**PROVIDED PASSAGE**

======

Prof Terry D. Gill
Prof Terry D. Gill
Terry D. Gill, BA 1981, LLM 1984, PhD (cum laude) 1989, is Professor Emeritus of Military Law at the University of Amsterdam, having held the chair from September 2001 until September 2020. Between September 2005 and July 2019 he also held the chair of military law at the Netherlands Defence Academy. Prior to that he was first Assistant and later Associate Professor of Public International Law at Utrecht University from July 1985 to February 2013, combining all three functions for the years between 2001 and his departure from Utrecht University in February 2013. Professor Gill was co-founder of the Research Forum on the Law of Armed Conflict and Peace Operations and was director of the Research Program on the Law of Armed Conflict and Military Operations within the Amsterdam Center for International Law until his retirement and now remains active as a senior fellow in both of those platforms. He is also founder and co-chair of the Research Network on the Law of Armed Conflict and Military Operations in which some 21 universities, military academies, and staff colleges participate.
Professor Gill was editor-in-chief of the Yearbook of International Humanitarian Law between 2012 and 2022 and is a member of the editorial boards of The Military Law Review (Militair Rechtelijk Tijdschrift), the Journal of Armed Conflict & Security Law and the Journal of International Peacekeeping. He is a Board Member of the International Society for Military Law & the Law of War (ISMLLW). He has been a visiting fellow at Columbia University in New York, the Lauterpacht Centre for International Law in Cambridge, UK, and the Institute for International Humanitarian Law in San Remo, Italy. He was counsel and advocate to the Government of Albania in the proceedings before the International Court of Justice in the Advisory Opinion on the Accordance with International Law of the Unilateral Declaration of Independence with Respect of Kosovo.

======

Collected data
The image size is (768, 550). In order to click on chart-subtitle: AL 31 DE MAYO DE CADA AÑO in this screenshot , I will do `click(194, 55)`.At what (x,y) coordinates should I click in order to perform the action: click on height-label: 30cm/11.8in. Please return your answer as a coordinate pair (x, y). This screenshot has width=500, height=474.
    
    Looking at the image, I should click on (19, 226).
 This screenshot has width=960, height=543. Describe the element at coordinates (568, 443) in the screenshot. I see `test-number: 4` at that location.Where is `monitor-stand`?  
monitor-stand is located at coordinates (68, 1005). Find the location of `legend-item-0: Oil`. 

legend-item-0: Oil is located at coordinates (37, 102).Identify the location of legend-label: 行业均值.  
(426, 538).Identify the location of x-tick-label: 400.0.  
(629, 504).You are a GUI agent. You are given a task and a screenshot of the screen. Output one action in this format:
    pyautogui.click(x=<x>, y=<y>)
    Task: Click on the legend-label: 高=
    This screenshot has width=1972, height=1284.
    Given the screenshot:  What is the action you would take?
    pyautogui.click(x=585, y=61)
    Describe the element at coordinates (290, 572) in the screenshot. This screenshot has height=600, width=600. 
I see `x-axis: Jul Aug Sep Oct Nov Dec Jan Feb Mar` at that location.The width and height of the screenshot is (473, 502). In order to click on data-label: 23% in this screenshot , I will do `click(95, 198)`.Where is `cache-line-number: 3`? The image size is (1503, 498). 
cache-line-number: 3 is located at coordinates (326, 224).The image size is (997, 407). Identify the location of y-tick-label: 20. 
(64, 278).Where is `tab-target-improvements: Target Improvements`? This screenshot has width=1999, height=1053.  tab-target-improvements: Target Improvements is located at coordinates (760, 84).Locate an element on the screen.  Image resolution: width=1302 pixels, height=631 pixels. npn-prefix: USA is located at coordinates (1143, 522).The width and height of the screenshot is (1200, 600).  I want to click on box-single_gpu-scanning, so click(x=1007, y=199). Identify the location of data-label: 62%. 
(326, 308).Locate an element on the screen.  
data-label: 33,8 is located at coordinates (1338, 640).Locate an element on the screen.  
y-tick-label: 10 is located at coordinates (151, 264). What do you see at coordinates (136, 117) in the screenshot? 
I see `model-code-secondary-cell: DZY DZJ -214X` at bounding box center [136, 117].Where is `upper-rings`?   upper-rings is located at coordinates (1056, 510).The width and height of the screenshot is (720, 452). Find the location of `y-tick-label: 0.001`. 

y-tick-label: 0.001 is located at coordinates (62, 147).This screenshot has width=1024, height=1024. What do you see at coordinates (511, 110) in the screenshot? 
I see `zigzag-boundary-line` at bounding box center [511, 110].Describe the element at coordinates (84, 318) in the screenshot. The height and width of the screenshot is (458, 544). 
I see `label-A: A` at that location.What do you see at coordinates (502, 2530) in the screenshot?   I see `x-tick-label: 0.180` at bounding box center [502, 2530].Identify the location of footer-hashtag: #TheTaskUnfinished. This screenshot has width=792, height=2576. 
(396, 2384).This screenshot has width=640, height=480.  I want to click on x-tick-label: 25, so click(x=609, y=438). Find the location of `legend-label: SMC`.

======

**YOUR TASKS**
(1) Using the biography of Terry D. Gill, answer each question briefly:
(a) During which period did he hold the chair of military law at the Netherlands Defence Academy?
(b) Between which years was he editor-in-chief of the Yearbook of International Humanitarian Law?
(c) Which government did he represent as counsel and advocate before the International Court of Justice?
(2) Write the next part of the biography of Terry D. Gill, picking up after its final sentence.
The records come from a separate source, not from the biography of Terry D. Gill.

**RESULTS**
(1)
(a) From September 2005 to July 2019.
(b) Between 2012 and 2022.
(c) The Government of Albania.

(2)
Professor Gill was a member of the expert group on “Direct Participation in Hostilities” convened by the ICRC and TMC Asser Institute between 2003 and 2008, and of the International Group of Experts engaged in the drafting of the Tallinn Manual on International Law Applicable to Cyber Warfare (2013) and the Tallinn 2.0 Manual on the Application of International Law to Cyber Operations (2017), both of which were drafted with support of NATO’s Cooperative Cyber Defence Centre of Excellence (CCDCOE) between 2010 and 2017. He co-edited and co-authored the Handbook of the International Law of Military Operations, published by Oxford University Press (2010, 2nd ed. 2015). He was Chairman of the Study Group of the International Law Association on the Conduct of Hostilities in the 21st Century (2009-17) and was Senior Academic Advisor, General Editor, and member of the expert group which drafted the Leuven Manual on the Application of International Law to Peace Operations sponsored by the ISMLLW and published by Cambridge University Press in 2017.
He is currently member of the Use of Force Committee of the International Law Association on the topic of intervention at the invitation or consent of States. He is a legal consultant to the European Centre of Excellence for Countering Hybrid Threats in Helsinki, Finland. He was member of the Advisory Council on Matters of Public International Law to the Netherlands Government and Parliament (2009-2015) and co-authored advisory reports on a variety of subjects including digital warfare, the use of armed drones, and autonomous weapons systems. He co-teaches courses in the law of armed conflict, military operations, and supervises master theses and PhD dissertations. He has published widely on topics relating to the use of force, law of armed conflict, and military operational law and is frequent guest speaker at universities inside and outside the Netherlands. Professor Gill was awarded the distinction of “Officer in the Order of Orange Nassau” by HM the King of the Netherlands in September 2019 for his services to the armed forces and society through his contribution to the international law of military operations.